▸ QUOTED PASSAGE:
• • •

4 years ago - Edited 4 years ago1,280 words
I've not made much progress this week, to my annoyance!
As I wrote about at the start of
∞ the personal (or I suppose political/psychological) post I wrote the other day ∞, I've had a slump this week. It's frustrating, since the previous week was so productive! In that post, like many times before, I likened it (metaphorically) to weather: sometimes it's sunny, sometimes it's cloudy, and sometimes you make plans for a day out only for it to pour down with rain and there's not really anything you can do about it other than change those plans. Last week was sunny in my mind, this week was rainy, for just as clear a reason as the external weather changes.
I'm looking into possible lifestyle factors that I could maybe change, though a lot of it probably due to the nature of the current task. I'm still working on the script, which is essentially pure creativity. Purely creative exercises like this require inspiration and motivation beyond a straightforward mechanical task you have to just
do and know how to do, like, say, washing dishes or something, because you have to pull entirely new things out of the aether somehow.
Even if you don't do art, you might know the feeling from having to write essays, assignments, etc. Putting them off until the last minute is a common thing - I certainly did that - because even when you tell yourself to start early or actually attempt to, it's so difficult to focus and so easy to get distracted, or you might even experience physiological barriers like headaches when you attempt to get words out, as is the case with me. And in my case here, I don't even have a deadline forcing me to just do it. Sure, I could set my own, but that never works since I always subconsciously know that I can just revise them as needed.
It's frustrating though because I
want to get the game out there, so then people can (hopefully) enjoy it and I can (hopefully) get some money and maybe start building up my audience. I have a strong motivation to want to finish this. And I enjoy the work! Writing silly or moving dialogue in particular is one of the most enjoyable creative facets of game dev for me. But these abstract motivation and enjoyment annoyingly don't translate to actual productive motivation and enjoyment. Or at least not
reliably (they did LAST week though!).

• • •

▸ THINGS TO DO:
a - Name everything the writer of the post about a creative slump hopes will follow from getting the game out.
b - In the post about a creative slump, what physiological barrier does the writer experience when trying to get words out?
c - Write the next part of the post about a creative slump, picking up right after its last sentence.

▸ COLLECTED DATA:
• • •

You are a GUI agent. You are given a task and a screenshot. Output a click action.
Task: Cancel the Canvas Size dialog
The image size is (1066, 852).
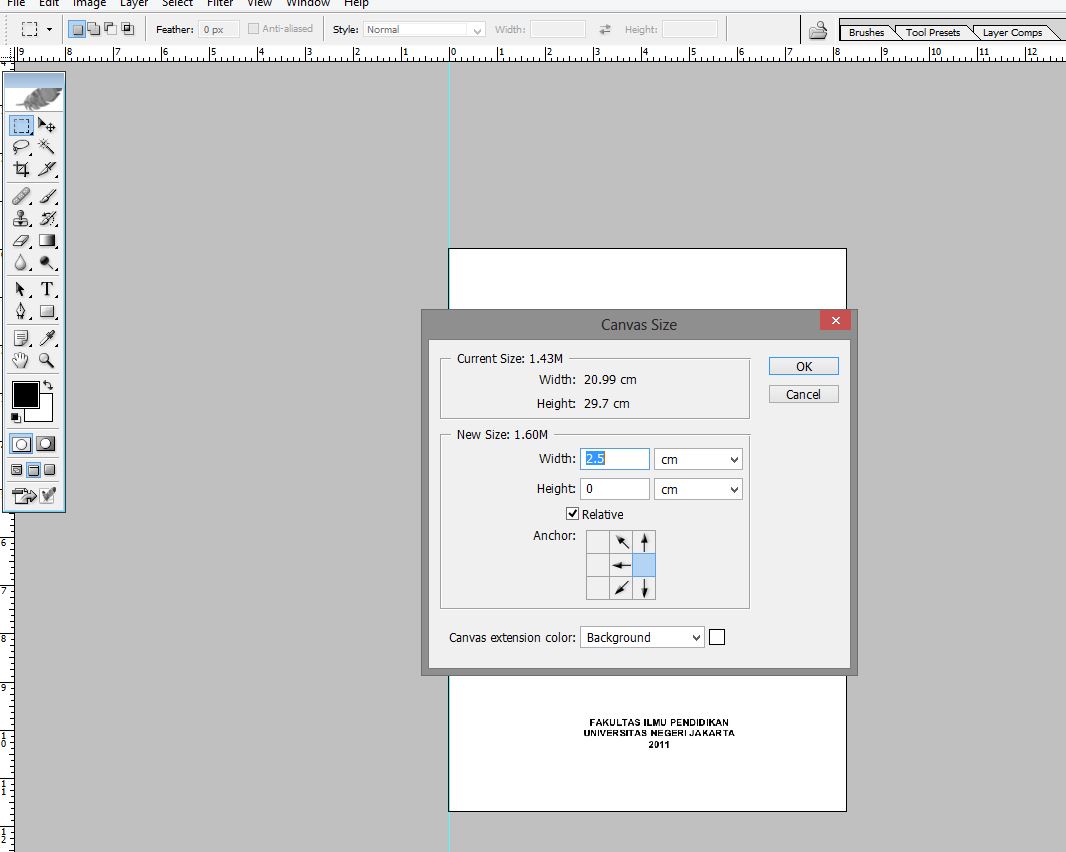click(x=803, y=393)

• • •

▸ RESPONSES FOR EACH TASK:
a - People enjoying the game, the writer getting some money, and the writer maybe starting to build up an audience.

b - Headaches.

c -
Burnout is a constant factor too, though. Here's a video I came across earlier this week:
The title is interesting: "How I Overcame My Game Dev Burnout...With Game Dev?!?"
He talks about how working on personal projects that cut out all the bits of game dev he found unpleasant to focus entirely on the bits he was most excited by was so energising because he was able to do stuff for himself without having to worry about what other people might think.
I've been doing a similar thing myself recently, as I may or may not have talked about before. I'm working on a couple of personal projects that I won't be showing off because they wouldn't be interesting to other people anyway, and because introducing others' judgement adds an enormous weight to creative efforts that I'm able to avoid by keeping things private. I feel bad about it, like I really
should be sharing or devoting the entirety of my being to pleasing other people in some way, but I suspect these private personal projects are a common way for creative types to regain energy and motivation while also building up skills in the process. I know that while I won't be releasing my private projects, many of the things I develop for them do make it into actual games I intend to release, so I wouldn't call it entirely wasted time.
(I suppose it's like the difference between writing a comment on a blog/forum and writing an essay that'll be graded...)
Still, I wish I were doing more on Atonal Dreams. I'll get there, and I certainly don't intend to spend years on it. I was looking at some old blog posts about it this week (trying to rekindle motivation), and the earliest ones are 4-5 months old. So I've not been working on it that long, surprisingly. I've been working on Divine Dreams since the start of the year, or since the middle of last year if you count planning, and I'm using much of what I came up with for that in this, but even so, at least I'm not one of those indie devs who spends 3 or 5 years on a single mediocre puzzle game!
I've not done
nothing this week! Though since it's all plot stuff, I'd only be spoiling things if I went into detail, so I'll only vaguely hint at some stuff.
Essentially I've had the skeleton of the whole plot planned since the beginning, and I have a a good idea of the beginning and ending in particular. What I've been trying to sort out this week is how the details of the middle tie it all together. Every creative session brings interesting new ideas, and I feel like I'm getting a better picture of exactly what I want to do each time, though it still feels a bit vague.
One revision I made now has the four main characters briefly split off into pairs, which I feel is always an interesting way to explore interaction dynamics and character psychology. So that'll be interesting to see once I get around to actually scripting and then eventually making it!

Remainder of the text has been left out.